Ven como error y desperdicio no haber aprovechado tanto el prestigio como la incuestionable habilidad política del viejo guerrero; Sanguinetti es un jugador con diez goles de handicap en cualquier cancha y Talvi no lo quiso de titular.

Más resonante aún y levantando mayores perplejidades está la decisión, ya antigua y casi originaria, de Luis Lacalle Pou respecto a prescindir de la ayuda de su padre y de los integrantes de aquel gobierno. Muchos desaprobaron su decisión de rodearse de otra gente, formar otros equipos y de su padre ni siquiera una mención en los discursos.

Los que reprochan y se asombran no entendieron na-da: ni en un caso ni en el otro. Cuando la mano viene de renovación (no siempre viene así, pero ahora vino claramente) la lógica implícita, en cualquier paso que se tome y el rumbo que se elija, incluye -casi puede decirse que no solo incluye sino que prescribe- la muerte del padre.

Luis Alberto Lacalle Herrera y Julio María Sanguinetti están ambos en la categoría de pesos pesados de la política, cuentan con experiencia valiosa y baquía comprobada para el azaroso desempeño en la lucha política. Sobre eso no caben dudas. Pero sus nombres y sus hazañas están inscriptas, efectivamente con mayúsculas, pero en otro relato, un relato que se expresa y se dice con todos sus verbos conjugados en tiempo pretérito pluscuamperfecto.

El pasado tiene sustancia, la memoria contiene enseñanzas y, sobre todo, contiene continuidades, tanto históricas como institucionales. Todo eso es herencia sustantiva y riquísima que debe preservarse y atesorarse. Pero otra cosa son los liderazgos, los liderazgos verdaderos, es decir, aquellos que efectivamente dirigen y cuentan con seguidores dedicados y entusiastas. En este rubro no hay transmisión ni herederos.

Martínez, que también resultó ganador en la interna de su Partido, muestra algo de renovador pero solo a medias. Decidió por sí y sin respetar a los viejos caciques de esa tribu, el nombre de quien sería su compañera de fórmula.

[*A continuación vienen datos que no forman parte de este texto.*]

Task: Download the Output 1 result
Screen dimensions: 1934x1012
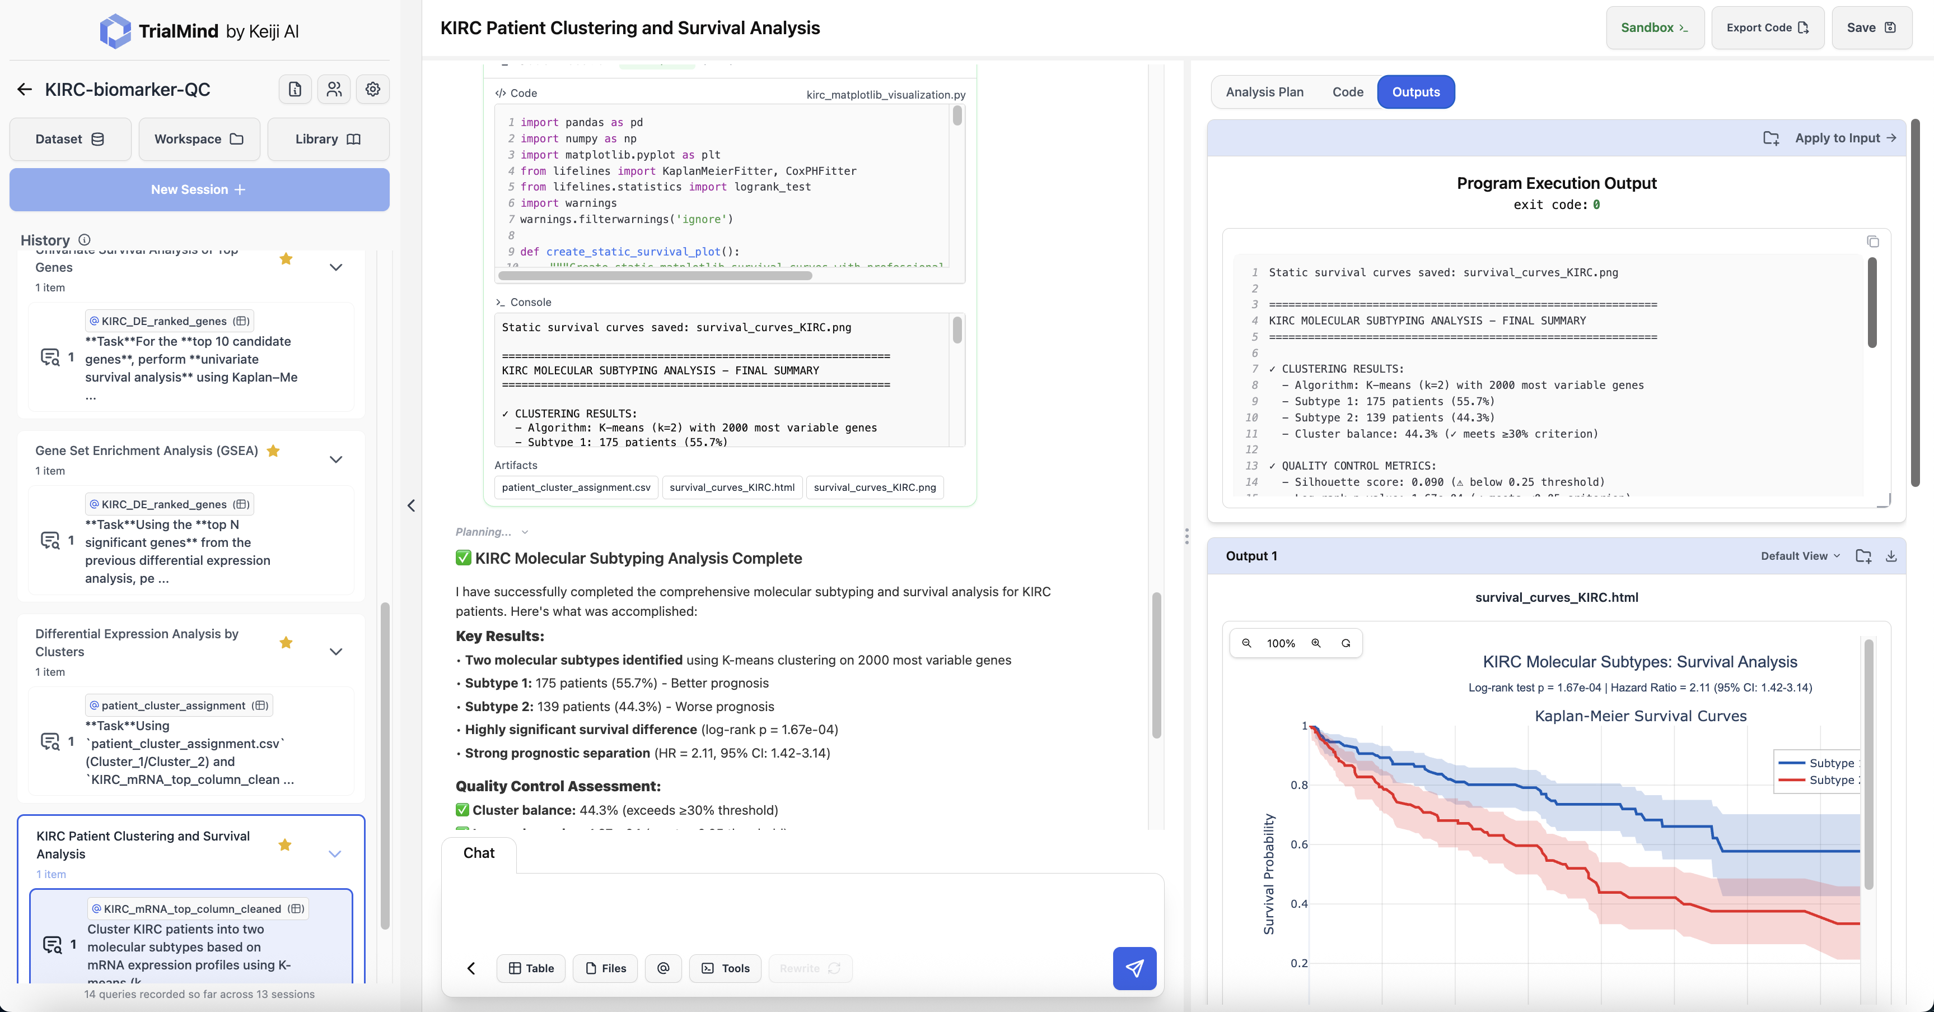Action: (1891, 556)
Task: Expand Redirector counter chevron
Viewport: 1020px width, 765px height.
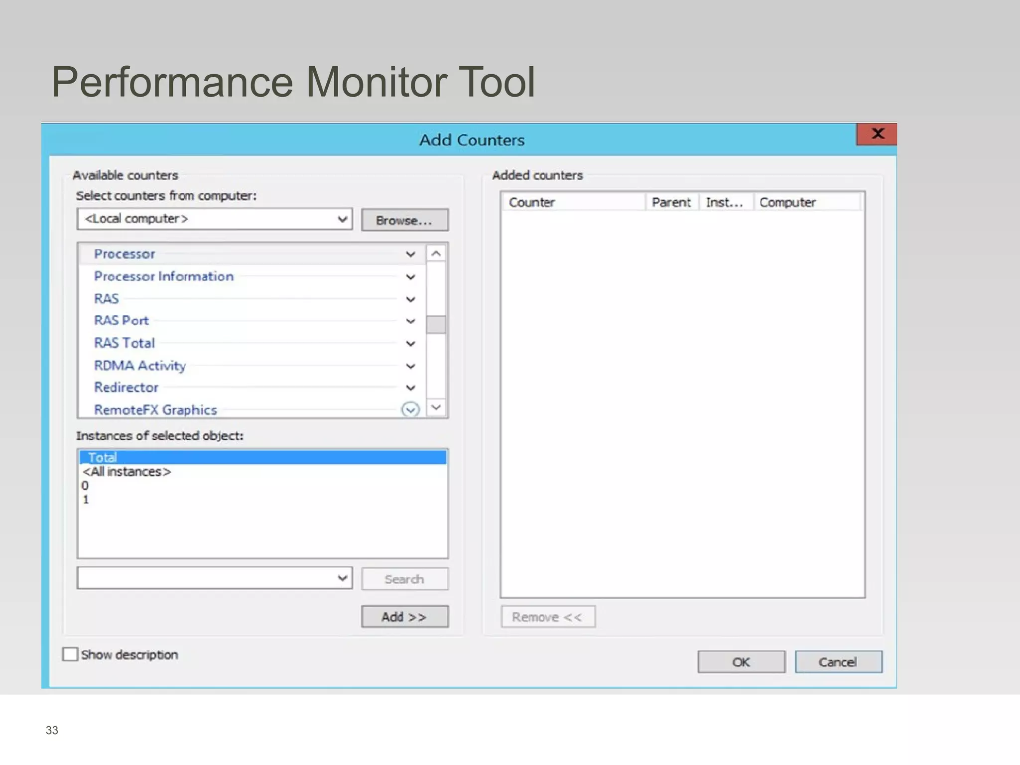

Pero la decisión de Martínez tiene dos fallas.

La primera es que todo proceso renovador genuino incluye el asesinato simbólico del padre y en el Frente Amplio de hoy eso es imposible porque las tres figuras paternas ya están muertas, han muerto de lo que podría llamarse muerte política natural. Quien no cree haber llegado a ese extremo es Mujica: muy pronto (en octubre) quedará en evidencia que él está tan muerto como los otros dos.

La segunda falla o el segundo obstáculo que enfrenta Martínez es que no le es posible hacer una campaña política de cambio y renovación que implicaría tomar distancia de los gobiernos frenteamplistas que le precedieron. Está obligado a defenderlos en toda la línea: de lo contrario perdería el apoyo de los frentistas inconmovibles (que no son todos pero son muchos).

No puede ni siquiera dar a entender que comprende la insatisfacción creciente en el país. En una palabra, no puede enterrar simbólicamente a nada ni a nadie y esa imposibilidad es la que abre para él las fauces de su derrota. Él no puede sino presentarse como defensor del pasado, de lo que ya fue. La mano viene de cambio, el cambio incluye la disposición positiva de desprenderse y sustituir; Martínez ha quedado a contramano.